L'etude s'est deroulee dans le district de Djibo, de la region du Sahel, situee au Nord du pays. En 2011, la population de cette region comptait 402 646 habitants. Selon le plan d'action sanitaire redige par les gestionnaires du district, celle-ci est composee de differents groupes: Peul, Mossi, Fulce, Bella, Dogon, Songhai et Rimaybe. Le groupe Peul est majoritaire. La population est majoritairement musulmane. La principale activite economique est l'agropastoralisme. La proportion de la population vivant en dessous du seuil de pauvrete est estimee a 37%, et 42% vit a plus de 10 km d'un centre de sante (11). En 2011, le district comptait 26 centres de sante.

Avant la mise en oeuvre de la subvention (2006), le taux d'accouchements assistes dans le district etait de 15,4% alors que la moyenne nationale s'elevait a 42,9% (12). En 2011, ce taux (55%) etait toujours inferieur a la moyenne nationale (78%) (11).

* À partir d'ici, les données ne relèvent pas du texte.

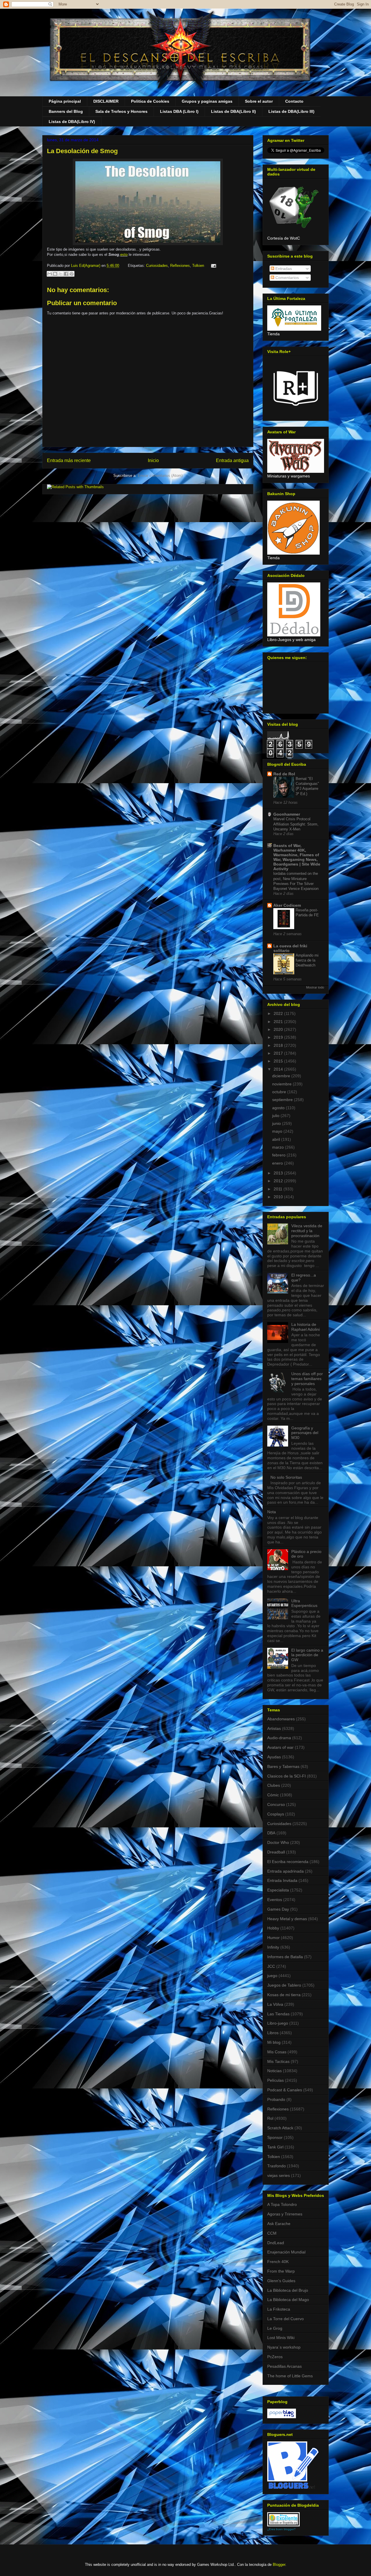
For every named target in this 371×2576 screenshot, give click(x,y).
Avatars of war (280, 1747)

La politique de subvention SONU

La subvention SONU couvre de 60% a 80% le prix de l'accouchement (actes, consommables et medicaments) selon le niveau de soins. Les menages payent le montant restant (20% a 40%). Avant la mise en oeuvre de cette subvention, un accouchement sans complication dans un centre de sante etait estime a environ 4 000 francs CFA * (9 CAD$) (13). Grace a celle-ci, les femmes ne devaient plus payer que 900 CFA (2 CAD$).

Une perspective anthropologique critique

Notre approche s'inscrit dans le courant de l'anthropologie medicale critique qui cherche a rompre avec une lecture locale et culturelle des conduites humaines pour se tourner vers l'etude des rapports de force dans lesquels se trouvent engage les institutions de la sante (14).

Le savoir medico-sanitaire est vu comme un pouvoir permettant de representer les populations d'une certaine maniere (15).

Ces representations peuvent etre vehiculees par une forme de <<culturalisme>> qui est une approche essentialiste de la culture (16-21), reduisant ainsi les populations a quelques elements culturels (croyances et valeurs) pour expliquer leurs comportements. Plusieurs travaux ont montre comment ces representations peuvent conditionner la relation patient/medecin et peuvent contribuer a renforcer ou a reproduire des inegalites de sante (9,22-25).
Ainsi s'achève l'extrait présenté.